Genetic compensation for cilia defects in cep290/NPHP6 mutants by upregulation of cilia-associated small GTPases

Mutations in CEP290, a large multidomain coiled coil protein, are associated with multiple cilia-associated syndromes. Over 130 CEP290 mutations have been linked to a wide spectrum of human ciliopathies, raising the question of how mutations in a single gene cause different disease syndromes. In zebrafish the expressivity of cep290 deficiencies were linked to the type of genetic ablation: acute cep290 morpholino knockdown caused severe cilia-related phenotypes while defects in a Crispr/Cas9 genetic mutant were restricted to photoreceptor defects.

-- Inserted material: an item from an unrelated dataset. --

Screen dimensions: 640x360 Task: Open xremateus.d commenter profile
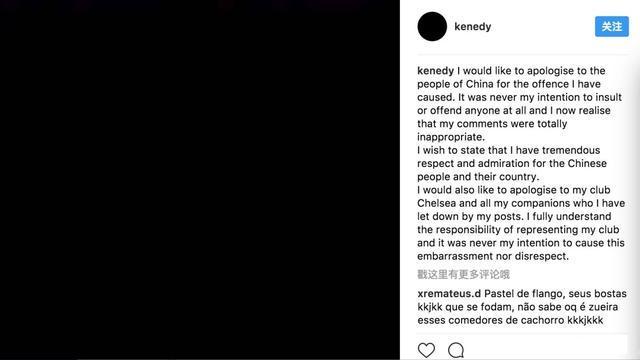449,293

Here we show that milder phenotypes in genetic mutants were associated with upregulation of genes encoding the cilia-associated small GTPases arl3, arl13b, and unc119b. Upregulation of UNC119b was also observed in urine-derived renal epithelial cells from human JBTS CEP290 patients. Ectopic expression of arl3, arl13b and unc119b in cep290 morphant zebrafish embryos rescued Kupffer's vesicle cilia and partially rescued photoreceptor outer segment defects. The results suggest that genetic compensation by upregulation of genes involved in a common subcellular process, lipidated protein trafficking to cilia, may be a conserved mechanism contributing to genotype-phenotype variations observed in CEP290 deficiencies. RNA from 72hpf zebrafish embryos was analyzed. Each sample consisted of pools of 30 embryos from cep290 morphants, maternal zygotic mutants or wildtype embryos. Biological triplicates were done.